In the 1970s, developmental psychologist Urie Bronfenbrenner introduced the concept of children wrapped in nested environments. His ecological systems model maps those environments from the inside out. Family, peers, and school life directly impact the child, which are in turn affected by parents' workplaces, the neighborhood, and media. The broader cultural values and historical era also shape development. Everything is connected. A stressor in any layer can ripple inward and show up in the child at the center.

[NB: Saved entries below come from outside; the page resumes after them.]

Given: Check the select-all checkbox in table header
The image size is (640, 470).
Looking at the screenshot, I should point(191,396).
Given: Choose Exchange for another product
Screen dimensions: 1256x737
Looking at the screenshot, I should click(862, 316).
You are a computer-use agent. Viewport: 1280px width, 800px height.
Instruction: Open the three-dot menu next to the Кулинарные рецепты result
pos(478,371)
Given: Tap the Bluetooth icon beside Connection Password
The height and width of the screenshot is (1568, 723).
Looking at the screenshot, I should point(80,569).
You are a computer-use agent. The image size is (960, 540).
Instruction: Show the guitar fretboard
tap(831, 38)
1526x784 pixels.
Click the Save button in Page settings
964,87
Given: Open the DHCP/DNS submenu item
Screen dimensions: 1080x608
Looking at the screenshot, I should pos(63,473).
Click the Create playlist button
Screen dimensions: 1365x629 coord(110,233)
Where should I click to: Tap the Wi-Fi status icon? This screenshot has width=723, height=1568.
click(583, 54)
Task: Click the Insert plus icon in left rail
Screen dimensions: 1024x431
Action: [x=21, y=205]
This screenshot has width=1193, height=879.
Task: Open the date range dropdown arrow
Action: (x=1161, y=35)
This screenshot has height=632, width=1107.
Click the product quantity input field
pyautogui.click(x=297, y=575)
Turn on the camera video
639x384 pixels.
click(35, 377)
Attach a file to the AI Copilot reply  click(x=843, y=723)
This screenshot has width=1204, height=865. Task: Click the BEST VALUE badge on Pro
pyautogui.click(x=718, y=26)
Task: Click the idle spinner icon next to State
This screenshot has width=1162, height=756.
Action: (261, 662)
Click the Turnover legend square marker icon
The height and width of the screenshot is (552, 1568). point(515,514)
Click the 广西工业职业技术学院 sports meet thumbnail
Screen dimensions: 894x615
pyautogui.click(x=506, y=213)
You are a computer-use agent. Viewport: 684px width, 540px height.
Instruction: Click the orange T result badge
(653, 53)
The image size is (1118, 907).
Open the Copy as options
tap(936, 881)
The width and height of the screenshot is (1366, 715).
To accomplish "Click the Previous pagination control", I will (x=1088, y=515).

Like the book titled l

This shows six concentric circles as a way of illustraing the child's nested contexts, and how therapy at Child and Teen Solutions in Seattle, Washington can help children by understanding the child's contexts

A child cannot be fully understood, or genuinely helped, without understanding the world they are living in. The child and context are inseparable. This is not just a theory. It is one of the most well-supported ideas in the science of child development.

History, history, history

There is an old clinical mantra: history, history, history. The history is where the real picture emerges. Treatment manuals only go so far. To design a treatment that gives a child the best chance at long-term mental health, we need to understand the nested contexts. This means learning as much as we can about home life, siblings, school, and the child's social world. We want to understand how the caregivers are doing, what stresses the parents are carrying, and, for households with more than one adult, the quality of the relationship(s). We want to know about the family’s cultural backgrounds and how the parents themselves were raised. We also want to understand the presence and impact of intergenerational trauma, and how world events are affecting the family today.

The transactional nature of development

A child arrives in the world with their own variation of temperament. The child may have neurodevelopmental or medical vulnerabilities. The child’s characteristics shape how the child experiences the environment, and how the people in that environment respond to the child. Over time, these interactions accumulate and become the conditions of development itself. This back-and-forth between child and environment is what researchers call the transactional model of development, and it means that neither the child nor the environment alone tells the whole story.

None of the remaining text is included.